Not all customers are created equal. In a constrained market, you need to prioritize based on more than just order size.

Use data to rank accounts based on:

Historical margin contribution

Lifetime value

Strategic importance (e.g. new market entry, multi-year contracts)

Reliability and payment history

AI tools can help segment customers in real time, so you’re not making emotional decisions when the pressure’s on. This creates a clear view of who gets priority—and who might need to wait.

Step Two: Align Sales and Operations

One of the biggest risks during allocation crunches is internal misalignment. Sales teams overpromise. Operations can’t deliver. And the result is a credibility crisis.

To avoid this:

Hold weekly alignment meetings focused on available inventory

Use AI-based demand forecasts to guide allocation planning

Set clear service-level tiers and communicate them consistently

This helps sales manage expectations and ensures operations is working from real data—not assumptions.

Step Three: Build and Communicate a Fair Policy

Customers understand that supply is tight. What they don’t tolerate is inconsistency. If one buyer hears “no” while another gets special treatment, you’ve just created a trust problem.

Establish and communicate a clear allocation strategy:

Share how you’re prioritizing orders

Offer alternatives (different specs, substitute products, delayed delivery slots)

Be transparent about lead times and realistic on ETAs

Customers don’t need perfection—they need consistency and honesty.

Step Four: Expand Your Options—Fast

While you’re protecting what you have, you should also be hunting for new sources.

Diversify mill relationships where possible

Explore toll processing or subcontracted services to buy time

Shift demand to underutilized SKUs or alternative specs

AI planning tools can simulate the impact of these moves, helping you reroute supply intelligently without overpromising.

Step Five: Protect Your Core with Pricing Discipline

It’s tempting to open the floodgates to anyone willing to pay more during a shortage. But short-term profits can damage long-term loyalty.

Instead, protect your best customers by:

Locking in pricing tiers for priority accounts

Offering bundled programs to encourage loyalty

Charging premiums only when justified by cost and lead time shifts

This approach keeps your top customers close, even when supply is tight.

Step Six: Learn From the Squeeze

Allocation issues aren’t going away—they’ll be part of the landscape for the foreseeable future. Use every tight cycle as a chance to get smarter:

Refine your forecasting models

Upgrade internal communication tools

Track customer behavior shifts during allocation windows

Invest in capacity planning tech that gives you a faster edge next time

Every squeeze is a stress test. The goal isn’t just to survive—it’s to come out of it more agile and resilient.
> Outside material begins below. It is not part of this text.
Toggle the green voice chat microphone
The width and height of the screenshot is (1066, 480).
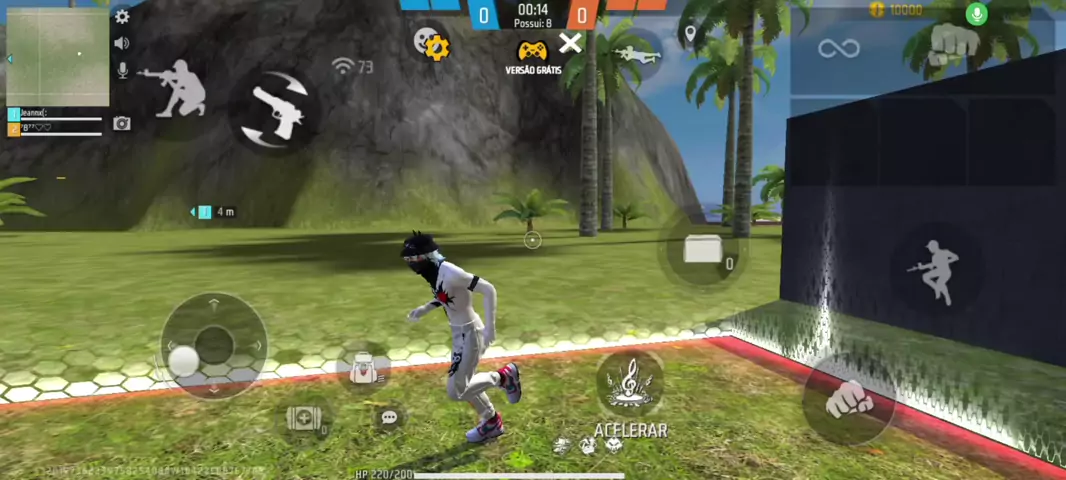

Final Thought: Lead With Clarity and Backbone

Mill allocations will ebb and flow. But your customer relationships? Those should stay strong regardless of the cycle.

That strength comes from how you manage pressure. Do you hide behind excuses—or lead with transparency? Do you panic—or prioritize with precision?

As a VP, your role isn’t to make everyone happy. It’s to make sure the business survives the tight times and thrives in the next phase. And that starts with knowing who matters, telling them the truth, and showing them you’ve got a plan.

Because in the end, customers don’t leave because you couldn’t deliver every ton. They leave when they feel like they don’t matter. Show them they do—even when it’s hard—and they’ll still be with you when the steel starts flowing again.